ご老体であろう姿だけど、凛としていて美しい。
「酷い仕打ちを受けてきたのですね。私が助けますから安心しなさい」
その老紳士は、マードルを呼びつけて金額の交渉をしている。私にそんな価値など無いのにね。大丈夫なのかと不安もありました。
「いいだろう、気に入った。こんなゴミでも高く売れるんだな!」
マードルの心無い言葉に老紳士は激昂し、執事の人は胸元の襟に掴みかかる。その勇猛さに私は感動してしまった。
「この瞬間から私の物になったのだ! 彼女は決してゴミなどではない!!」
「離せよ、いてーな! 悪かったよ。金だけ置いてさっさと失せな」
老紳士は、私を檻から連れ出して一年振りの外へ案内しずっと頭を撫でてくれていた。この人なら、私のことを愛してくれるかもしれないと考えてしまいそうでした。
「ねぇ、おじさん。 私を…… 助けてよ……」
枯れたはずの涙だったけどこの瞬間だけは、真っ当な人間に戻れたような気がしたんです。

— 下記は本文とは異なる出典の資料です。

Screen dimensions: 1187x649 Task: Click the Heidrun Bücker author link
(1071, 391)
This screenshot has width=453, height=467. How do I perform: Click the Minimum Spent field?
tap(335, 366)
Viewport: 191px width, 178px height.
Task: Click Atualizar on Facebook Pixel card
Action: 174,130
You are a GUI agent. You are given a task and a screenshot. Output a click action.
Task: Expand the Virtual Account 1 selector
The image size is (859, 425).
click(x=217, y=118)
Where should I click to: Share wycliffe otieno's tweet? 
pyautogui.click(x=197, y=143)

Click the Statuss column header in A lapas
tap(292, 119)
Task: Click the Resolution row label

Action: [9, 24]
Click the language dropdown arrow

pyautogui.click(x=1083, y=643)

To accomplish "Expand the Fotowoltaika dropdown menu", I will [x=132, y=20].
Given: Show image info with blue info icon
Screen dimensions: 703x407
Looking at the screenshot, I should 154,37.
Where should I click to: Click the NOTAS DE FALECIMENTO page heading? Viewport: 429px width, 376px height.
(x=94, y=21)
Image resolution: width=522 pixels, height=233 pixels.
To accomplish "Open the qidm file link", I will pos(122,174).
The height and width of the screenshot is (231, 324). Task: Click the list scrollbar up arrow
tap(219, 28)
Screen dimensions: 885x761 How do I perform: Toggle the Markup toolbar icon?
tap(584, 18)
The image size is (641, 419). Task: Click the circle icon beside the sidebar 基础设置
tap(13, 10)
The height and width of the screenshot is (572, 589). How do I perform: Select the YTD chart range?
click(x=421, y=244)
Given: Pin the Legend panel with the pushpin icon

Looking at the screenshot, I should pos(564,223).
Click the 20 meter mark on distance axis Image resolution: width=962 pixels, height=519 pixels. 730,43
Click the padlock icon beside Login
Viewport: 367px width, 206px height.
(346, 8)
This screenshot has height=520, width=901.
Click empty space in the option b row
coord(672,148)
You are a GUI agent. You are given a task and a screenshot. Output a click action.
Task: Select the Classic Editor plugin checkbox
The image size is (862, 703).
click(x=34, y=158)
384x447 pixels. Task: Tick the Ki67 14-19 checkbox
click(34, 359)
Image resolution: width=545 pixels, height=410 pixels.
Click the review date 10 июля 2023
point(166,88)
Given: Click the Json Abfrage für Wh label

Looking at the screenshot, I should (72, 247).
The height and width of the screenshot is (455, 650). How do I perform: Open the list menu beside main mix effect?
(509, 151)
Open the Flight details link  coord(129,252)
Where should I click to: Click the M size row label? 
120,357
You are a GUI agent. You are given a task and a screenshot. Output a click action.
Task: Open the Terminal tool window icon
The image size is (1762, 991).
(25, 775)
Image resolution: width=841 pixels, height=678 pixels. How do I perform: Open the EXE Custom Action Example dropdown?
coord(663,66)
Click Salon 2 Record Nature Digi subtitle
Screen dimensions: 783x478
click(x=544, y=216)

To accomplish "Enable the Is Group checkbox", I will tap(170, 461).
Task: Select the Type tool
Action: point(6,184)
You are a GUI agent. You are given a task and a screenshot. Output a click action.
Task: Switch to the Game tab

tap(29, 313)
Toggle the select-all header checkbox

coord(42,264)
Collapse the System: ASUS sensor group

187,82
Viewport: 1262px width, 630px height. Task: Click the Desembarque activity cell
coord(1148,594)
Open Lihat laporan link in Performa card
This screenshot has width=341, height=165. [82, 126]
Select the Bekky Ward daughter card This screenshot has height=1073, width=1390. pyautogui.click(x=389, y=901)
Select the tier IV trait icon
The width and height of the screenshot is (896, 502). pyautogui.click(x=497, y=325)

「勿論ですよ、カーリー。私は、とあるお嬢様姉妹に雇われている執事です。お嬢様の元でメイドとして働きなさい。必ず幸せにしてみせますから」
こうしてカーリー・フェレットは、今現在においてお嬢様姉妹のメイドとして日々奮闘しています。私を認めてくれる、安心して毎日を過ごせる、そんな暖かい日常を皆様に頂けています。
死のうと考えたこともありました。
そんなことは、間違いだったんですね。
私は今、こんなにも幸せなんですから。